Pre-time sharing systems weren't multi-terminal. Hence why I keep coming back
to time sharing.

Also your main loop example could be done in assembly, FORTRAN, BASIC, Pascal
and C, two of which also pre-date LISP. There's nothing uniquely LISP about
writing a polling loop.

Job control et al and multi-terminal mainframes are something very much born
out of time sharing. You could use LISP to write your application that would
run atop of that time sharing system if you wanted but you could also write
that same application in a bunch of other languages too (assuming you had a
compiler for that machine). And bare in mind around this time you could still
physically inspect the state of paused program on a fair amount of single
process systems (and those you couldn't would often punch out verbose log of
its running state to tape).

> _An early (mid 60s) application domain_

By the mid 60s you had time sharing systems.
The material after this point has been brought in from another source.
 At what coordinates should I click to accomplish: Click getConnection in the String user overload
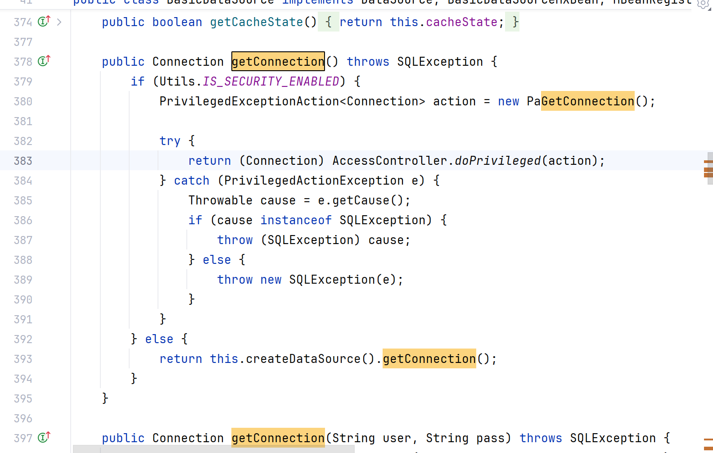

Your argument was that LISP was
doing this before then.

> _That you 'know some "LISPians" like to think everything in computing
> eventually leads back to LISP but that's not always the case' doesn't
> invalidate the fact that Lisp systems were running on many of the early
> computers & operating systems from 1960 onwards and followed their
> evolution. Thus at least some interesting stuff has been done very early in
> Lisp, too._

I completely agree but you're attributing credit to LISP for something that
isn't a language-specific feature. At least the OP was referencing a computing
platform.

Anyway, this whole conversation was ridiculous from the outset and a massive
distraction to the submission that sparked it. It doesn't really matter what
came first; the only reason I even commented was to illustrate that we're all
standing on the shoulders of giants so it's pointless mocking a submission for
being similar in design to tech that pre-dates it. It's ironic that post lead
to an argument about what came first.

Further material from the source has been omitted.